### Problem details
Where the listing below has a line with "Notícias (59, 670)", write out exactly that line and every line after it, stopping after the line with "MQL5 Channels (1137, 2243)".

### Given data
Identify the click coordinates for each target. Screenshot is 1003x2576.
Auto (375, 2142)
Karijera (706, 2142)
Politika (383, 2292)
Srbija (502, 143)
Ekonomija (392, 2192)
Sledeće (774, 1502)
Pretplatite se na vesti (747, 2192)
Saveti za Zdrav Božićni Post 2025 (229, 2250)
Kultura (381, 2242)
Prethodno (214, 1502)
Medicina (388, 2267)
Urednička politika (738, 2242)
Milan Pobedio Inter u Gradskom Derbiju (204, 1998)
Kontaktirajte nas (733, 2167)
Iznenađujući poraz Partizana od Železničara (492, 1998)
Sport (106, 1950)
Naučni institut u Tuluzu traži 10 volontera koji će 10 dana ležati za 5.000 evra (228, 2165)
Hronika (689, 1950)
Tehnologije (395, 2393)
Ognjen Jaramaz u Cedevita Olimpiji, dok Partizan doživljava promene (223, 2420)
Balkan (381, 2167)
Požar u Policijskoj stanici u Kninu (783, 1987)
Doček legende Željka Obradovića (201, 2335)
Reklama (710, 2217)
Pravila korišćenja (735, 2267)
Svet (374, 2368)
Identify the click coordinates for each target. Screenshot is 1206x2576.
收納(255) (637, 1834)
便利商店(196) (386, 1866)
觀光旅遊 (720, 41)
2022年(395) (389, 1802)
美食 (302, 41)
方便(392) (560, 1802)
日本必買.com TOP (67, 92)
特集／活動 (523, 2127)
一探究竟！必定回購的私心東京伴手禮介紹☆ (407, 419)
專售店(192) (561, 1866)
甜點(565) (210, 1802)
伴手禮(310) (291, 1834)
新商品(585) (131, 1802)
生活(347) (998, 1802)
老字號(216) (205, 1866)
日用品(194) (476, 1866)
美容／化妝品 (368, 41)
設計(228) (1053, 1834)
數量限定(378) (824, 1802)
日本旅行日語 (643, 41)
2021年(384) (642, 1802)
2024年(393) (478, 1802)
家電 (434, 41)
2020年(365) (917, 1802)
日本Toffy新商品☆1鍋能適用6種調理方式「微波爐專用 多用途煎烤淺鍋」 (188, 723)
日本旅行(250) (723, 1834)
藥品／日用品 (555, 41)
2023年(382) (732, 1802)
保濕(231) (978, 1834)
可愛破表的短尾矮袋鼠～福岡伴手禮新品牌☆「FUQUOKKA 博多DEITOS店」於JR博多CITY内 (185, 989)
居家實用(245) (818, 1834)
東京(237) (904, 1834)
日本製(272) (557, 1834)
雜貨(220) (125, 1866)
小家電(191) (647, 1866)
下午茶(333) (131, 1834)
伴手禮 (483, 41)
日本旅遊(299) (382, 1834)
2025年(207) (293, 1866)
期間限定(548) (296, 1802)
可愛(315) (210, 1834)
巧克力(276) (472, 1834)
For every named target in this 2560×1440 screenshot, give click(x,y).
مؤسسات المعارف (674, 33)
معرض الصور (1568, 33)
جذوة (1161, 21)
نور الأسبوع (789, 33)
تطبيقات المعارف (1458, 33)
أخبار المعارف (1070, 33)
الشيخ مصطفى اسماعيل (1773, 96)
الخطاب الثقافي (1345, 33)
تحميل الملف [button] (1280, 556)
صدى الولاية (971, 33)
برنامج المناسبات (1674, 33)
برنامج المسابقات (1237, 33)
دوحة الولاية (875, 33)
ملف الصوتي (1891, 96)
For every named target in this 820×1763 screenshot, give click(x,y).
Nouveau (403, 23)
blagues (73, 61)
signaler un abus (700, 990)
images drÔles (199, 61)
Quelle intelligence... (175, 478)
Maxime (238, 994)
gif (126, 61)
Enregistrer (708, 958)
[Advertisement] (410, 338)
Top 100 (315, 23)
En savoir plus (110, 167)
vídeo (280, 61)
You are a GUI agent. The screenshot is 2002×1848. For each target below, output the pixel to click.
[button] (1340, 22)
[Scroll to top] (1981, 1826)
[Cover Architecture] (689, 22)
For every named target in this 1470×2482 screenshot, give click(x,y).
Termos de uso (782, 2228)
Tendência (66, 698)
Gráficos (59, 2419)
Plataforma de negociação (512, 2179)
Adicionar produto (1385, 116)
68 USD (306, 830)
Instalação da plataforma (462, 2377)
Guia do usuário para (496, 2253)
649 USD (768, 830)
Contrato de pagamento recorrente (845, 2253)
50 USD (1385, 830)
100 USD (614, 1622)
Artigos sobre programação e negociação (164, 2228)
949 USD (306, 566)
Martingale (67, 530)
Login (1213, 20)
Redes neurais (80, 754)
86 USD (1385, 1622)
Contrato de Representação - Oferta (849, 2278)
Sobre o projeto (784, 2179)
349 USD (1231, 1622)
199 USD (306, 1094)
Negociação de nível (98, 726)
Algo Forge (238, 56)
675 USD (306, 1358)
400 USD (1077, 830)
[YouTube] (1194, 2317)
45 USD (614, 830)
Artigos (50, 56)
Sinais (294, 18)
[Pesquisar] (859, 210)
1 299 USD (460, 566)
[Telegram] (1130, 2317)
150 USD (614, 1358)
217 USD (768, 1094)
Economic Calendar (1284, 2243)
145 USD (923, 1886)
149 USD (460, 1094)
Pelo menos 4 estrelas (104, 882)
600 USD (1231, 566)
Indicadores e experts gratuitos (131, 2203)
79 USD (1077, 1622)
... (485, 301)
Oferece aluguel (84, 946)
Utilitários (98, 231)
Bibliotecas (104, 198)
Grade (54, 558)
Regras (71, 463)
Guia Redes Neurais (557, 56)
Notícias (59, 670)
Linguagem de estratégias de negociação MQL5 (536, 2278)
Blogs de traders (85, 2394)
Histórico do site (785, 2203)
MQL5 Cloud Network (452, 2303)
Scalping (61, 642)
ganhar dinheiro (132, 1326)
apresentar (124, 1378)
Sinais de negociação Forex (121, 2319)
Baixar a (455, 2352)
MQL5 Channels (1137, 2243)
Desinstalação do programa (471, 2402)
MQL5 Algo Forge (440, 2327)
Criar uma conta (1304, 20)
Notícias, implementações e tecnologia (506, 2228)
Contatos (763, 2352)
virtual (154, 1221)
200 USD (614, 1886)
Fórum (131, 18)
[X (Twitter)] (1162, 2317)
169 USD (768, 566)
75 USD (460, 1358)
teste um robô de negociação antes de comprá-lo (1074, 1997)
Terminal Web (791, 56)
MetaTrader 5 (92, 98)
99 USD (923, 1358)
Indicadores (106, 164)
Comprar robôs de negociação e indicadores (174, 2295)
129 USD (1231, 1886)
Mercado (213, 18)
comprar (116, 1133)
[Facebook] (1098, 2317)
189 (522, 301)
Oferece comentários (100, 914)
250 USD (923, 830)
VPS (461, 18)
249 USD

### Response to this exercise
Notícias (59, 670)
Linguagem de estratégias de negociação MQL5 (536, 2278)
Blogs de traders (85, 2394)
Histórico do site (785, 2203)
MQL5 Cloud Network (452, 2303)
Scalping (61, 642)
ganhar dinheiro (132, 1326)
apresentar (124, 1378)
Sinais de negociação Forex (121, 2319)
Baixar a (455, 2352)
MQL5 Channels (1137, 2243)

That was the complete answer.